EXERCISE BRIEF: Reproduce the records below exactly, leaving their images out.

--- PROVIDED DATA ---

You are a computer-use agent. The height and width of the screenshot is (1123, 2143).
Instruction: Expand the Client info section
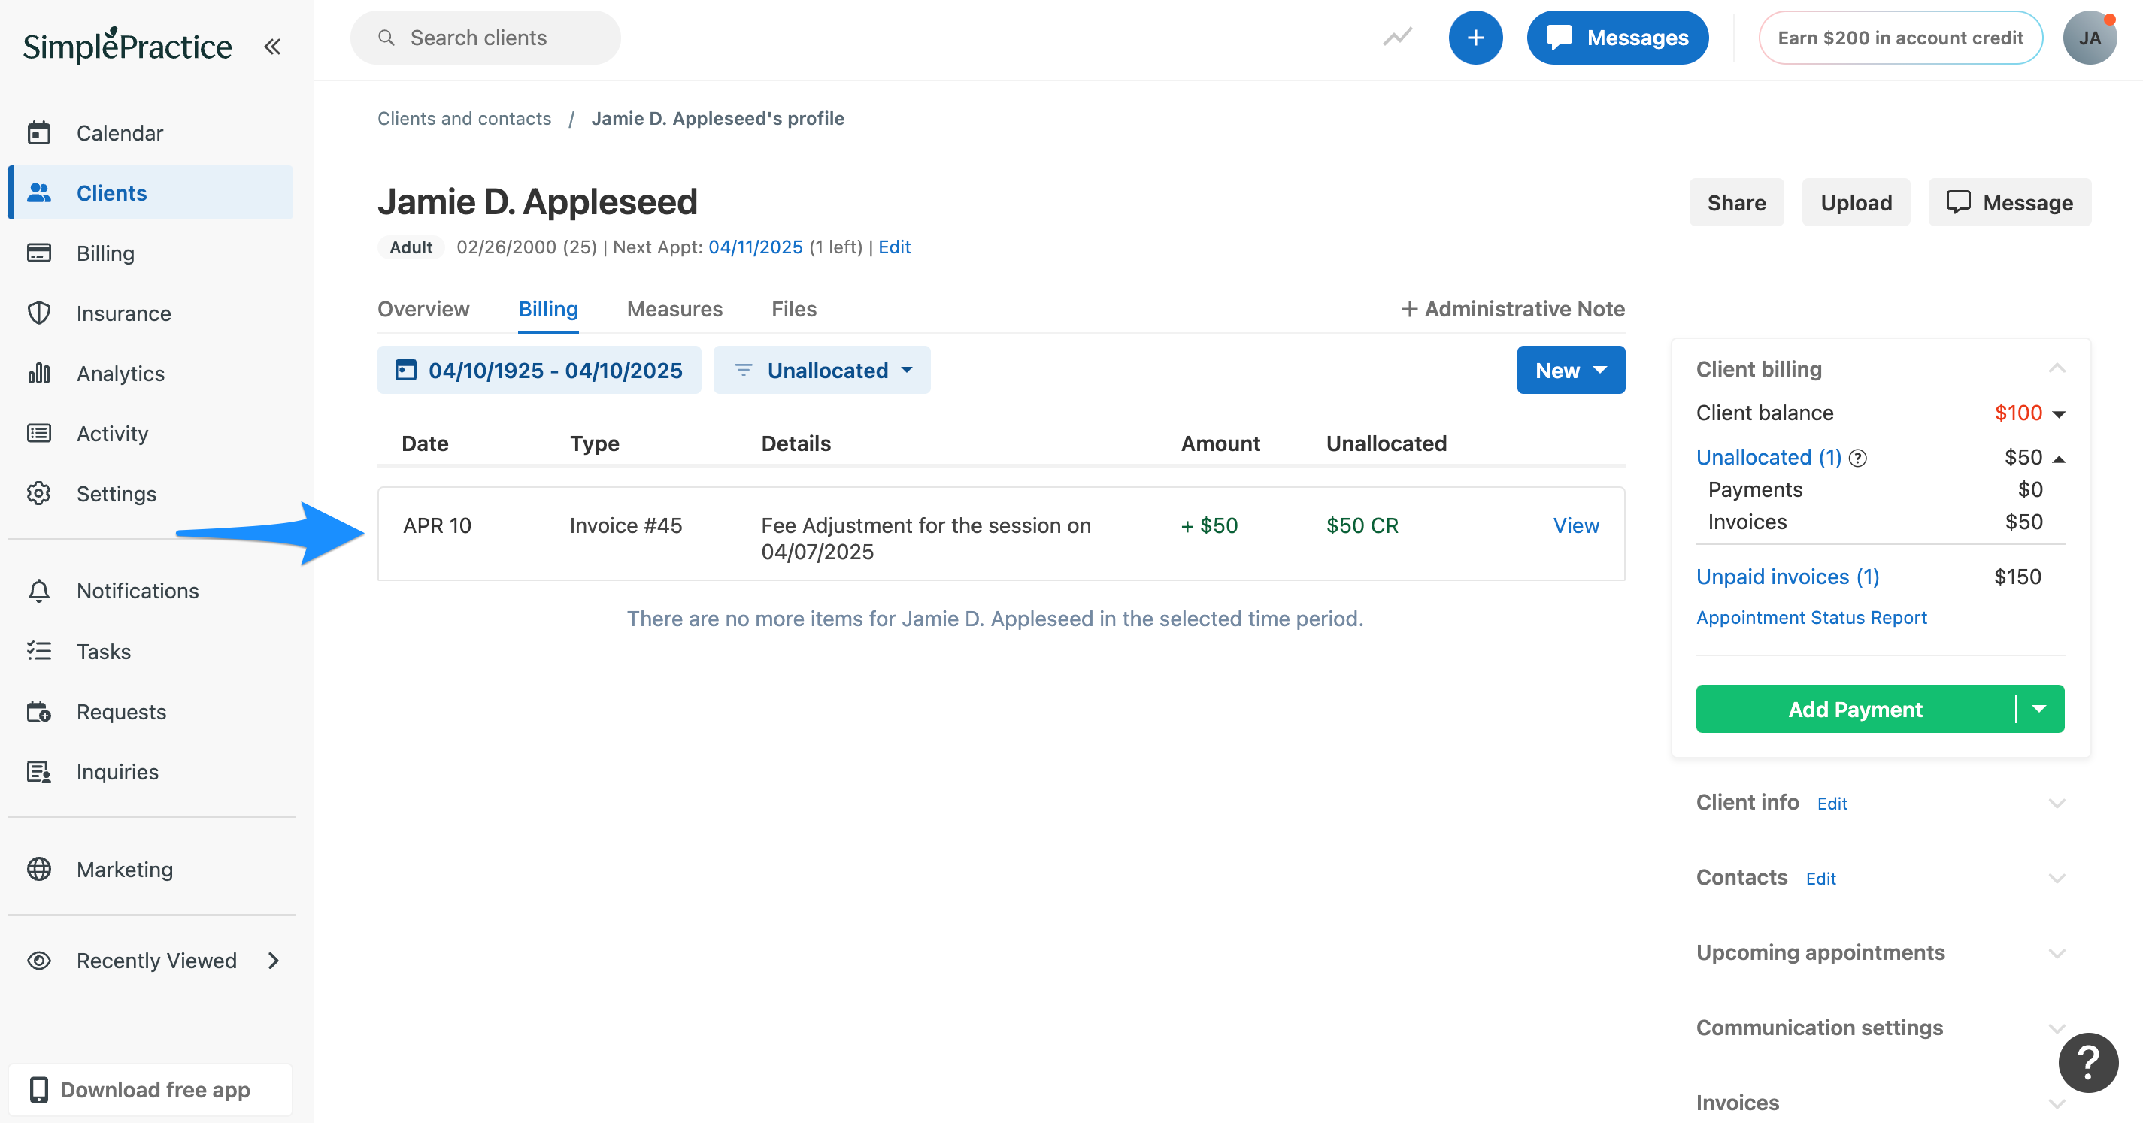2058,802
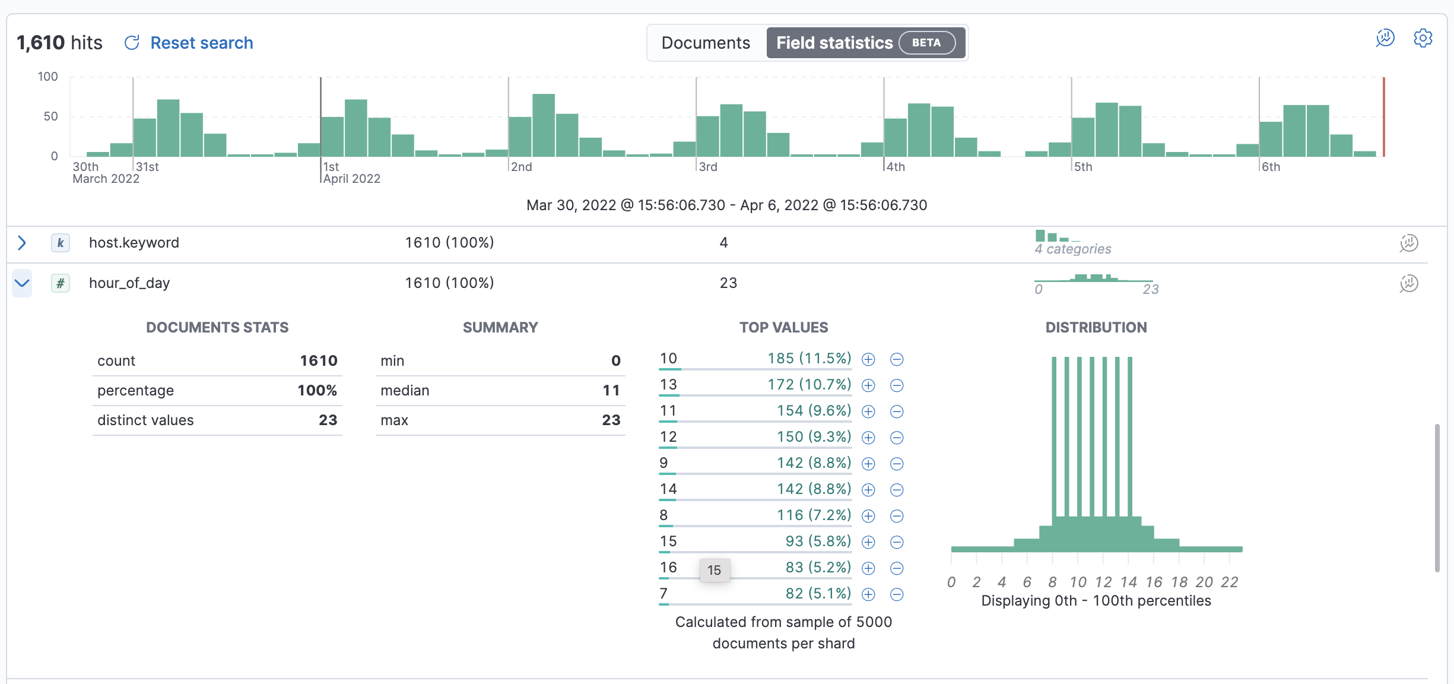Open Lens exploration for hour_of_day field

pos(1409,284)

---

RESPONSE TO THIS EXERCISE:
You are a computer-use agent. The height and width of the screenshot is (1123, 2143).
Instruction: Expand the Client info section
2058,802
Open Lens exploration for hour_of_day field

pos(1409,284)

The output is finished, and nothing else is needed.